After the presentations was the factory tour. The thing that stuck out the most about the factory tour was that the production of the body is over 99% automated, meaning that there are tons of robots doing all of the welding and shaping of the body. We also saw the production of the engines, seats, and the pairing of engines to the transmissions and to the body. While this isn’t the first car factory I’ve toured (I visited Lamborghini before my senior year of high school), it won’t be the last car factory I’ll tour (I’m visiting Porsche around Thanksgiving). And though the cars we saw in production (3 Series coupes and wagons and 4 series coupes) aren’t as interesting to me as, say, a Lamborghini Huracan or a Porsche 911, it was very in depth, and we got to see it all come together, which was very cool. 

This post is ending at about 5:00 PM on Thursday, meaning there is still almost a day’s worth of the field trip remaining, so stay tuned next week to see the post about the alumni meet and greet and the two museums we are going to on Friday.

Cooking at CROUS

The BDE did it again! Students at Georgia Tech-Lorraine this semester were able to make pasta a chocolate fondant from scratch at the local cafeteria CROUS. Check out Karsten’s review of their handiwork.

Tuesday, October 8, 2019 | Written by Karsten

About a week ago, we got an email about having the chance to cook with a couple of chefs at CROUS, a cafeteria close to Georgia Tech Lorraine’s campus that lots of students go to for lunch. Set up by the BDE, students would be learning to make pasta and pastries—this alone enticed me enough to sign up, as my Tuesday afternoons are very free. However, when I talked to my friends, most of them didn’t sign up for one reason or another, so it was my goal to try to convince them to go so I wouldn’t be alone. I managed to get a couple of them to come, so I knew it’d be a good time.

Pasta

We started with pasta. On the tables, there was 100 grams of flour, one egg, and salt and pepper. We poured the flour onto the table, made a gap in the middle for the egg so it wouldn’t go everywhere, and mixed the two together by hand. From there, we added a pinch of salt and pepper and then let it rest for twenty minutes. Since we were making tortellini, we were able to make the filling while the dough rested. The filling was cream cheese, Parmesan cheese, pepper, a little bit of olive oil and an even smaller bit of truffle oil. Next, we put the dough through the pasta press, which made our dough into a very thin sheet. In the end, the dough was only one to two millimeters thick. From there, we used a circular cookie cutter to make as many circles of dough as we could fit. We put a little bit of our cream cheese mixture into the middle of the circle of dough, put some water along the edges of the circles (so the dough stuck to itself upon folding), and folded the pasta. Once all of our pasta had been folded, we dropped them into a primarily water, boiling, water-oil mixture. They only needed a couple minutes in there until the tortellini was done. There was no sauce for the pasta, but it was still some of the best pasta I’ve ever had—not that me making it had anything to do with that.

Pastries

For the pastry, we were making a chocolate fondant—better known in the U.S. as molten chocolate cake. We actually didn’t get much in terms of amounts of each ingredient, but we did mix eggs, flour, sugar, chocolate chips, and butter (chocolate chips and butter made a chocolate liquid when heated).

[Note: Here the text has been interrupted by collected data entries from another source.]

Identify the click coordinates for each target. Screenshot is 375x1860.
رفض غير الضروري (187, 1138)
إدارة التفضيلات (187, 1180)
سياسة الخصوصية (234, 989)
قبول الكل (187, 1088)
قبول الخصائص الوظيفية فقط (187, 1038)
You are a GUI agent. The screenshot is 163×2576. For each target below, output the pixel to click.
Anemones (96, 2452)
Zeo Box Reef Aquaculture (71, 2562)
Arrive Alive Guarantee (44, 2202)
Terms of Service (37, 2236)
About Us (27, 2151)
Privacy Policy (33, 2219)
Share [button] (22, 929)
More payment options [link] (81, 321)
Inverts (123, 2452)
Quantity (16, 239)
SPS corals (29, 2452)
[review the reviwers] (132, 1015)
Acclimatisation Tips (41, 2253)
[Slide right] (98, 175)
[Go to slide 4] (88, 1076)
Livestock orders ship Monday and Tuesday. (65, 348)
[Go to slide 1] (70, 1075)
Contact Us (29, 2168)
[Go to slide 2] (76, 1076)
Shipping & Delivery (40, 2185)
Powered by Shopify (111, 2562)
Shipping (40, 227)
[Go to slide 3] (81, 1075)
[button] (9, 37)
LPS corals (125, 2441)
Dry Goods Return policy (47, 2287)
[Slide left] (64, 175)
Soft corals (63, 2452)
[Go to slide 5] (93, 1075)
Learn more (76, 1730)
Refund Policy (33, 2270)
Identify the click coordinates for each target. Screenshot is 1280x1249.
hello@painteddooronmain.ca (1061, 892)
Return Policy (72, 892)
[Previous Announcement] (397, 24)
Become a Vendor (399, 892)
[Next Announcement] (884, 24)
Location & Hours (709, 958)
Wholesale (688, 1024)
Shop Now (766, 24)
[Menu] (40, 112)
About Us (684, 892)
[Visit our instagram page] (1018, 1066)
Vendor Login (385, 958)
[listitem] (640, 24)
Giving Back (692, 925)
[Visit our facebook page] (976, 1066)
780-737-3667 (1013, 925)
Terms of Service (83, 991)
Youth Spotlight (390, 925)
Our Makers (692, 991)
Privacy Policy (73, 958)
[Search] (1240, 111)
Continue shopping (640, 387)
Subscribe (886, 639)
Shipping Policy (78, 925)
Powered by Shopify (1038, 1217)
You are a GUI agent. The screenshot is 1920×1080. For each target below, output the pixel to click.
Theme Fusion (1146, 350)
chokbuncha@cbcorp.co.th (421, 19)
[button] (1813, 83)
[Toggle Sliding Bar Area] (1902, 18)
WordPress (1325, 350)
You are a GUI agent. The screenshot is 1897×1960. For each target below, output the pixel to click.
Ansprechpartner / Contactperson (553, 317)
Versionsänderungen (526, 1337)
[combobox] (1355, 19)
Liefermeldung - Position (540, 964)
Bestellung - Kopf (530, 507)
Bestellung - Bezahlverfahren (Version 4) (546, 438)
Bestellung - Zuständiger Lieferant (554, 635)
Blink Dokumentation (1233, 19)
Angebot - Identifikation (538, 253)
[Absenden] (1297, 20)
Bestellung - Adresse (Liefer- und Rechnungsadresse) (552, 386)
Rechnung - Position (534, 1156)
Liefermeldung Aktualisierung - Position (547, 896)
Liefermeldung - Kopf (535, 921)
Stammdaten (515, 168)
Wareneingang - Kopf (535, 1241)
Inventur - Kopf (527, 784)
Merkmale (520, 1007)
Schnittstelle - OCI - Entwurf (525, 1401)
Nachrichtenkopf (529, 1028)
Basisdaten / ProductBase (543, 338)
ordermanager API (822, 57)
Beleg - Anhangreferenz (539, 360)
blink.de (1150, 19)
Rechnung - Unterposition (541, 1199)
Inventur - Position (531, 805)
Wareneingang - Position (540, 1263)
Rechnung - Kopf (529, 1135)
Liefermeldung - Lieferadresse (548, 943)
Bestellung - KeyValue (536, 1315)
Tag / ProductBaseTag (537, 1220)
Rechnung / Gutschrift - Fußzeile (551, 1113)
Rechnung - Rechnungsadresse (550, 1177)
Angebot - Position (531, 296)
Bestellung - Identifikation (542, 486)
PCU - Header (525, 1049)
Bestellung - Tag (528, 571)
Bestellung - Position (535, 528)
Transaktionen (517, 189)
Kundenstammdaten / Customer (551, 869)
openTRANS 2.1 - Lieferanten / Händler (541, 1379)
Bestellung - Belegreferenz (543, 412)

That was all we had to do, and so we scooped some of the batter into a little cup and into the oven it went. When it came out, it was very molten—so much so that it didn’t stay in the cake shape when we took it from its container. Though it probably should’ve been cooked a tiny bit longer, it tasted phenomenal and I had three, as my sweet tooth can’t be contained at times.

Conclusion

I’m really happy that I signed up to do this, as I’d never done any form of homemade pasta before. If my hands weren’t so dirty, I would’ve enjoyed taking more pictures of the event, but luckily Katia was there with her camera and got lots of pictures for us. The chefs were interested in doing another event in the future, so if you’re reading this from GTL, please come out, it’s a good time.